Montag, 16. Oktober 2017

Someer



Wäre mal der Sommer so gewesen, dachte ich bei mir, während ich an Karpfenteichen vorbei, wohlgelaunt geradewegs Richtung Ostsee strampelte. Der Trick funktioniert immer: beim Augenaufschlag umgehend per Handy ein Bahnticket buchen. Geiz besiegt Schweinehund in jedem bisher bekannten Fall. Nötig war das heute allerdings nicht, schließlich war ein echter Sommertag angekündigt und tatsächlich ließ das Wetter sich nicht lumpen. Ganz genau hinspüren musste man, um festzustellen, dass Mitte Oktober ist. 


Lotte war entsetzt, als wir am Bahnhof ankamen. Bahn fahren zählt bekannter Weise nicht zu ihren liebsten Beschäftigungen. Herzchenrasen und Hecheln sind die unmittelbaren Folgen. Die Fahrt in das Karpfenstädchen Reinfeld ist nur kurz, aber gleich drohte weitere Widrigkeit. Ungefrühstückt steuerte ich die erstbeste Bäckerei an und musste das Zotteltier ganz ganz kurz alleine lassen um mich mit dem nötigsten zu versorgen, was sogleich tierchenseits einen Jaulkrampf hervorrief und eine Gruppe von Rentnern auf den Plan rief: "Ja was hat es denn, ja was ist denn los, ja was muss es denn, ja....." Mit einer Scheibe Salami gelang es mir umgehend das Geräusch abzustellen.


Das war es dann auch schon. Lotte war ausgesprochen brav.
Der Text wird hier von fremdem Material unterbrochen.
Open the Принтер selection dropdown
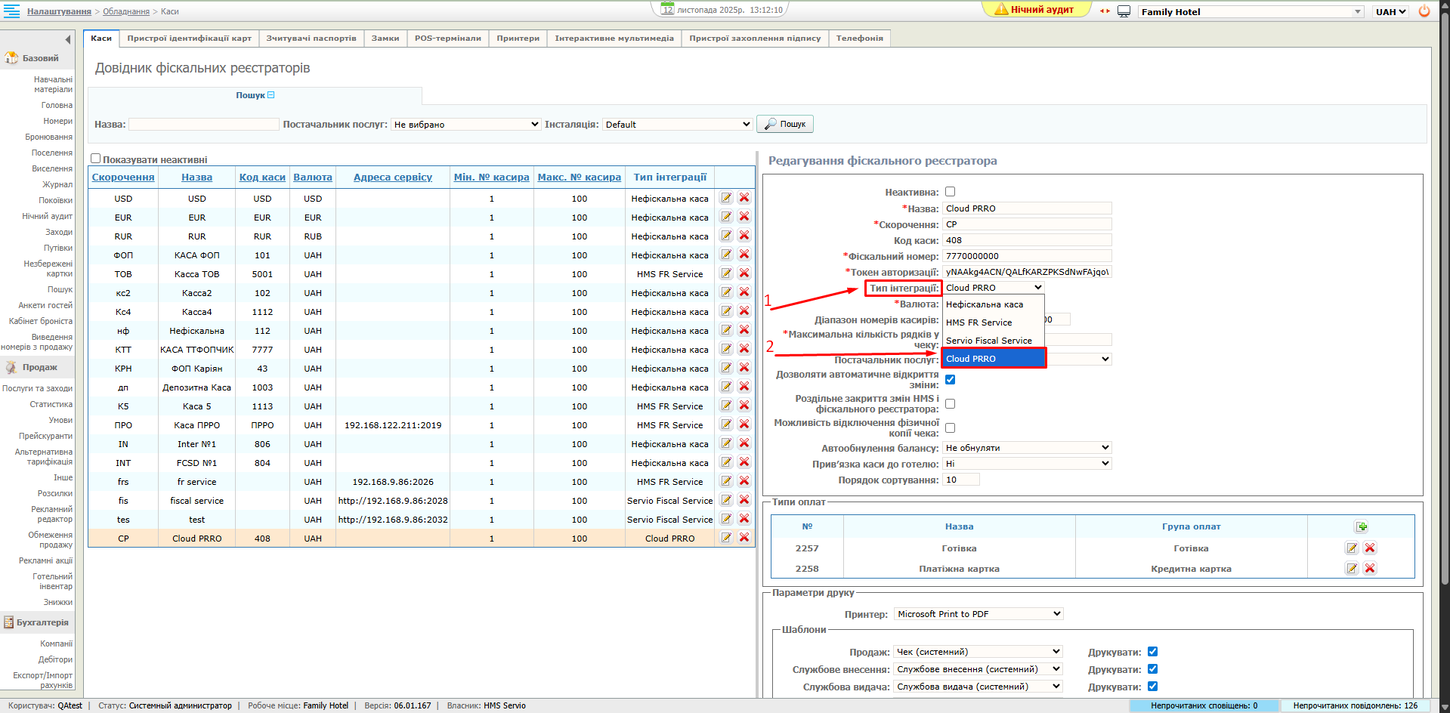Image resolution: width=1450 pixels, height=713 pixels. click(978, 614)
Sieht man einmal vom zusätzlichen Gewicht ab, merkt man die kleine Beifahrerin überhaupt nicht. Während Joschi stets die eine oder andere Kunstturneinlage auf dem Sozius vollführte liegt Lotte still aber aufmerksam da und rührt sich nicht. 
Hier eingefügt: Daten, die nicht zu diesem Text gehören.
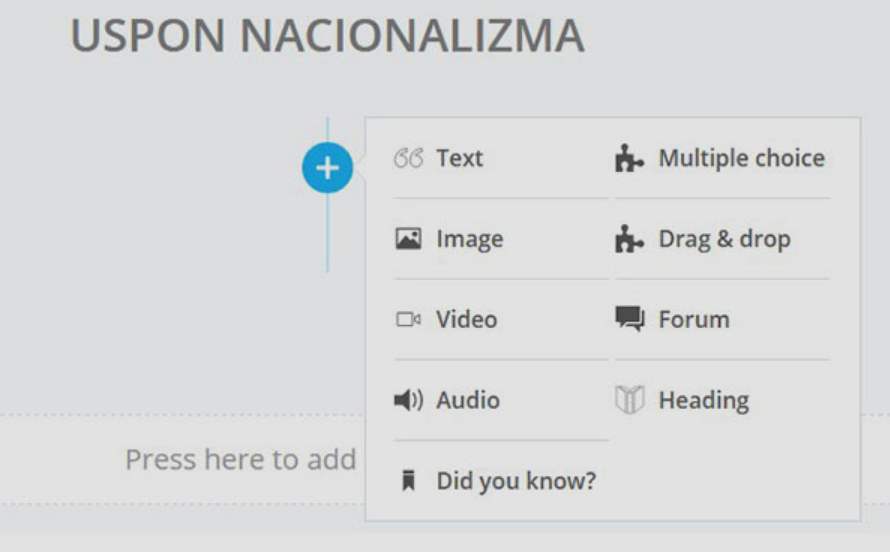
Task: Click the puzzle icon beside Drag & drop
Action: (x=629, y=239)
Blauer Himmel, sachter Wind von Achtern, sommerliche Temperaturen, der Weg zum Timmendorfer Strand fiel kurz. Ich betrachtete die Menschenschlage am Tresen des Fischbrötchenbäckers in Niendorf und dachte bei mit, das müssen wir uns nicht antun, wir können auch ohne Fischbrötchen fröhlich sein. Herbstferien! Ein leichter Groll zog in mir auf, Montag ist eigentlich der Tag, an dem ich die Welt für mich alleine habe. Slalom auf der Strandpromenade, die Seebrücke wollte ich mir dennoch nicht entgehen lassen. Es gibt noch Wunder, z.B. eine freie Holzliege draußen auf dem Meer. Lotte nahm auf meinem Bauch Platz. Wir ließen uns lange Zeit von den Sonnenstrahlen kitzeln, blendeten das Treiben um uns herum aus und mir kam der Gedanke, das hier sei einer der schönsten Plätze auf der Welt. 


Ich wollte Lotte das Brodtener Ufer nicht vorenthalten. Alles blau, so weit das Auge reicht, bis auf die kleinen weißen Segel am Horizont. In Travemünde steppte der Bär, oder etwas ähnliches, gesehen hätte man ohnehin nichts davon, weil sich auch hier Menschenmassen über die Strandpromenade schoben. Ich wisch über einen Parkplatz aus, an Radfahren war da nicht zu denken. Denken hätte ich mir auch können, dass bei Niederegger in der Sonne kein Platz für uns mehr war. Nicht nur bei Niederegger in der Sonne war kein Platz mehr für uns, es war tatsächlich nirgendwo ein Plätzchen zum angenehmen verweilen bei Kaffee und Kuchen in Travemünde. Welch ein Elend!



Etwas zerknirscht zog ich weiter nach Lübeck, kaufte an der Tanke bei Plaza einen halben Liter Kakao und ein Twix (oder heißen die gerade wieder Raider), setzte mich auf einen gelb angemalten Stein und schaute über die Blechlawine quer über den Parkplaz der Sonne beim sinken zu. Man muss halt flexibel sein. Auf der Rückfahrt im Zug hatte es sich bei Lotte schnell ausgehechelt - sie war fix und fertig vom Tag - einem schöner Sommertag.